▶ [Given information]
━━━━━━━━━━━━━━━━━━━━
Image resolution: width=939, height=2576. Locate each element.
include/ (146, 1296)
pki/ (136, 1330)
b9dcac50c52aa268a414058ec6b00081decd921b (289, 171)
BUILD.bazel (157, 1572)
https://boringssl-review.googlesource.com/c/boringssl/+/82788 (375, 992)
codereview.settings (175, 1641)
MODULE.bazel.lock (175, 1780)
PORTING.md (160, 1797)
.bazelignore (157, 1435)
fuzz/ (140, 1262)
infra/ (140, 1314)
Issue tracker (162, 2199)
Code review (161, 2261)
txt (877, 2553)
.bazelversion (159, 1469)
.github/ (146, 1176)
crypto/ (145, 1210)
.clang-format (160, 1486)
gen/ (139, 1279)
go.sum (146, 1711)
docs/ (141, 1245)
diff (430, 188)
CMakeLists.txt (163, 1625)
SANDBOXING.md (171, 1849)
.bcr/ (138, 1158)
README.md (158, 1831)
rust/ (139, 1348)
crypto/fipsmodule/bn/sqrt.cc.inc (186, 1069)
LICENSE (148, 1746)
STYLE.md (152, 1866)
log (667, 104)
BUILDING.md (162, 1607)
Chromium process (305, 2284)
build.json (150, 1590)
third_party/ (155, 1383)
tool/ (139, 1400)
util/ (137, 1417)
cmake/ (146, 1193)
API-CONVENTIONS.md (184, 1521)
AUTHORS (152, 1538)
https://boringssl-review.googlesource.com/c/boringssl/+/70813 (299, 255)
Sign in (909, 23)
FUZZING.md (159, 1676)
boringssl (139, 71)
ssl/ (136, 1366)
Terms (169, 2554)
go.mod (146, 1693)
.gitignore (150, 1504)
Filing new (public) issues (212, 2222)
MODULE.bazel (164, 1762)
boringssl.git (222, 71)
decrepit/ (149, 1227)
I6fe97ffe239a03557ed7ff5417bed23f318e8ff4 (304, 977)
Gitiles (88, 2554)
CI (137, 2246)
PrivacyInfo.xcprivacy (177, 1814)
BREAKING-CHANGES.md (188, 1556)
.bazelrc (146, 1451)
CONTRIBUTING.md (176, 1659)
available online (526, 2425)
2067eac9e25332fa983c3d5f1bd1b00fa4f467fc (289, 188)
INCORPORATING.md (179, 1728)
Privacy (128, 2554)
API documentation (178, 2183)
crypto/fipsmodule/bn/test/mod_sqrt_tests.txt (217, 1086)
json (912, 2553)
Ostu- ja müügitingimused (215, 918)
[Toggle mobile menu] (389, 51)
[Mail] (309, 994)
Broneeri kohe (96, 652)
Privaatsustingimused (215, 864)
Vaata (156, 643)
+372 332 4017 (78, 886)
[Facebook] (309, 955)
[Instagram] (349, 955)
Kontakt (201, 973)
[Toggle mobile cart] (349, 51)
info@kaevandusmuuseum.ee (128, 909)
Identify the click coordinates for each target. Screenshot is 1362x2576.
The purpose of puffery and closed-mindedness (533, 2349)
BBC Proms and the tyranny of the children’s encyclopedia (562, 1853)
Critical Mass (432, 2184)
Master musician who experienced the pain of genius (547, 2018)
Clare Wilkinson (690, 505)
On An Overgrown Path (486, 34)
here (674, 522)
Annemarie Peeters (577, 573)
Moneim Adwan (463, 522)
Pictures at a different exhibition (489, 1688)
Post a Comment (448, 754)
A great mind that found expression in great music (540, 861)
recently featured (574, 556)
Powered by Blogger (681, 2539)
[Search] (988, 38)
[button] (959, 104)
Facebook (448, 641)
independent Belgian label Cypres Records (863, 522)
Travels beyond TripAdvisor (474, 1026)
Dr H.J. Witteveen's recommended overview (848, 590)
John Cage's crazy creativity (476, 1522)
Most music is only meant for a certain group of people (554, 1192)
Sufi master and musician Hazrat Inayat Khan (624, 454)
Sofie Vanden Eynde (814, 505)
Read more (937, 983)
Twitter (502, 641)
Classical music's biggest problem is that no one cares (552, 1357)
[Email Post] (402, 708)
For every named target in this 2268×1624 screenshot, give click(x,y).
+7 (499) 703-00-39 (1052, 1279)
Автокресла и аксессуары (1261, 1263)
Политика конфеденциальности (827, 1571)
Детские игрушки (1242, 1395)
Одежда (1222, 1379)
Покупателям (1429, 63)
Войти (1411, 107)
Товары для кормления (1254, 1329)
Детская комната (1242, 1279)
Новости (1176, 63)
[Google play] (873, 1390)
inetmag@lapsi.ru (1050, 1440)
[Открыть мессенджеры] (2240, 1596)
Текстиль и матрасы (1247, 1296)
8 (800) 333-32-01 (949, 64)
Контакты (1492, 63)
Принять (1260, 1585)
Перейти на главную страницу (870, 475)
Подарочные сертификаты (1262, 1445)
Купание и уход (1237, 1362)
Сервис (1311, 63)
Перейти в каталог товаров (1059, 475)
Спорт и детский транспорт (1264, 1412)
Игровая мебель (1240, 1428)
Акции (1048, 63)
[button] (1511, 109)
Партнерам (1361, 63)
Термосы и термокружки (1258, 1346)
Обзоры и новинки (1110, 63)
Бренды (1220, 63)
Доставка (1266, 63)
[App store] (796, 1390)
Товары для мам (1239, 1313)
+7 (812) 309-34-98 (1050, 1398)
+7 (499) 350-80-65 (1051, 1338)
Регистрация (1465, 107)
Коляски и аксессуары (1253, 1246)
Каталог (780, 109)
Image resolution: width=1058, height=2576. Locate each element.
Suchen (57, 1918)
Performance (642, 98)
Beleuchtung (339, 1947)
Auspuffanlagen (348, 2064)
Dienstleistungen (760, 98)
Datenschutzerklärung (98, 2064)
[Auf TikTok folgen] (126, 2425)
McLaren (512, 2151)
━━━━━━━━━━━━━━━━━━━━
▶ [What the task asks] Look through the data above and return exactly the lines from the one that contains "Ostu- ja müügitingimused (215, 918)" to the one that contains "Identify the click", inclusive, with nothing else.

▶ [Answer]
Ostu- ja müügitingimused (215, 918)
[Toggle mobile menu] (389, 51)
[Mail] (309, 994)
Broneeri kohe (96, 652)
Privaatsustingimused (215, 864)
Vaata (156, 643)
+372 332 4017 (78, 886)
[Facebook] (309, 955)
[Instagram] (349, 955)
Kontakt (201, 973)
[Toggle mobile cart] (349, 51)
info@kaevandusmuuseum.ee (128, 909)
Identify the click coordinates for each target. Screenshot is 1362x2576.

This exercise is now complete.